§ **EXERCISE GOAL**
Write out every line of the listing below, keeping each one word for word.

Stored dataset items
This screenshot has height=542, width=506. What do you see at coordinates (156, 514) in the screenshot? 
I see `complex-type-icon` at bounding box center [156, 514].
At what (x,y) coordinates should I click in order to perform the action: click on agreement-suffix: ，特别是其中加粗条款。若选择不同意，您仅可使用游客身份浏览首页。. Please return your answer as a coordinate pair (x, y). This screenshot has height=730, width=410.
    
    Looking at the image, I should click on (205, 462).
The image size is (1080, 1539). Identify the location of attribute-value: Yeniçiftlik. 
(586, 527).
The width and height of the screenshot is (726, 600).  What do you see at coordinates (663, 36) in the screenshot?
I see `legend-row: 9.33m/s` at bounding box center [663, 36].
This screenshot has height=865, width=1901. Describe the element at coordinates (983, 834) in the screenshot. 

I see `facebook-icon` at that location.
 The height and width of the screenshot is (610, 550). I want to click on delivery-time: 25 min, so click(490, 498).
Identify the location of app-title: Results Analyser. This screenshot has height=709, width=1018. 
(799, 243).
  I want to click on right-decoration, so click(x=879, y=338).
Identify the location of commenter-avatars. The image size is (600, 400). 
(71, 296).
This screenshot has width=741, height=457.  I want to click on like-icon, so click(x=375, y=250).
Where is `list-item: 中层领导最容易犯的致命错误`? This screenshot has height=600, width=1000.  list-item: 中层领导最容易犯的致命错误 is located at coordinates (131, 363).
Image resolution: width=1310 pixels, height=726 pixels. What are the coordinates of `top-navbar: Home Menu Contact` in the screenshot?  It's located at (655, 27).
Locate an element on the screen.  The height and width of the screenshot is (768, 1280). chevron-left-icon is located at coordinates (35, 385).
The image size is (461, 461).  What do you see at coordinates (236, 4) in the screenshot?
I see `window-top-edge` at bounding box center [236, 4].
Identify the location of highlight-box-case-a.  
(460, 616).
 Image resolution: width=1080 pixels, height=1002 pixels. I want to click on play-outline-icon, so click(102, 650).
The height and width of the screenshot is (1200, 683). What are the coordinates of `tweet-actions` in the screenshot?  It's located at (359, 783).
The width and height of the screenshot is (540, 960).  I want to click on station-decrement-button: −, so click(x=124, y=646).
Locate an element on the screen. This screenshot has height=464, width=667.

§ **EXPECTED OUTPUT**
This screenshot has height=542, width=506. What do you see at coordinates (156, 514) in the screenshot? 
I see `complex-type-icon` at bounding box center [156, 514].
At what (x,y) coordinates should I click in order to perform the action: click on agreement-suffix: ，特别是其中加粗条款。若选择不同意，您仅可使用游客身份浏览首页。. Please return your answer as a coordinate pair (x, y). This screenshot has height=730, width=410.
    
    Looking at the image, I should click on (205, 462).
The image size is (1080, 1539). Identify the location of attribute-value: Yeniçiftlik. 
(586, 527).
The width and height of the screenshot is (726, 600).  What do you see at coordinates (663, 36) in the screenshot?
I see `legend-row: 9.33m/s` at bounding box center [663, 36].
This screenshot has height=865, width=1901. Describe the element at coordinates (983, 834) in the screenshot. 

I see `facebook-icon` at that location.
 The height and width of the screenshot is (610, 550). I want to click on delivery-time: 25 min, so click(490, 498).
Identify the location of app-title: Results Analyser. This screenshot has height=709, width=1018. 
(799, 243).
  I want to click on right-decoration, so click(x=879, y=338).
Identify the location of commenter-avatars. The image size is (600, 400). 
(71, 296).
This screenshot has width=741, height=457.  I want to click on like-icon, so click(x=375, y=250).
Where is `list-item: 中层领导最容易犯的致命错误`? This screenshot has height=600, width=1000.  list-item: 中层领导最容易犯的致命错误 is located at coordinates (131, 363).
Image resolution: width=1310 pixels, height=726 pixels. What are the coordinates of `top-navbar: Home Menu Contact` in the screenshot?  It's located at (655, 27).
Locate an element on the screen.  The height and width of the screenshot is (768, 1280). chevron-left-icon is located at coordinates (35, 385).
The image size is (461, 461).  What do you see at coordinates (236, 4) in the screenshot?
I see `window-top-edge` at bounding box center [236, 4].
Identify the location of highlight-box-case-a.  
(460, 616).
 Image resolution: width=1080 pixels, height=1002 pixels. I want to click on play-outline-icon, so click(102, 650).
The height and width of the screenshot is (1200, 683). What are the coordinates of `tweet-actions` in the screenshot?  It's located at (359, 783).
The width and height of the screenshot is (540, 960).  I want to click on station-decrement-button: −, so click(x=124, y=646).
Locate an element on the screen. This screenshot has height=464, width=667.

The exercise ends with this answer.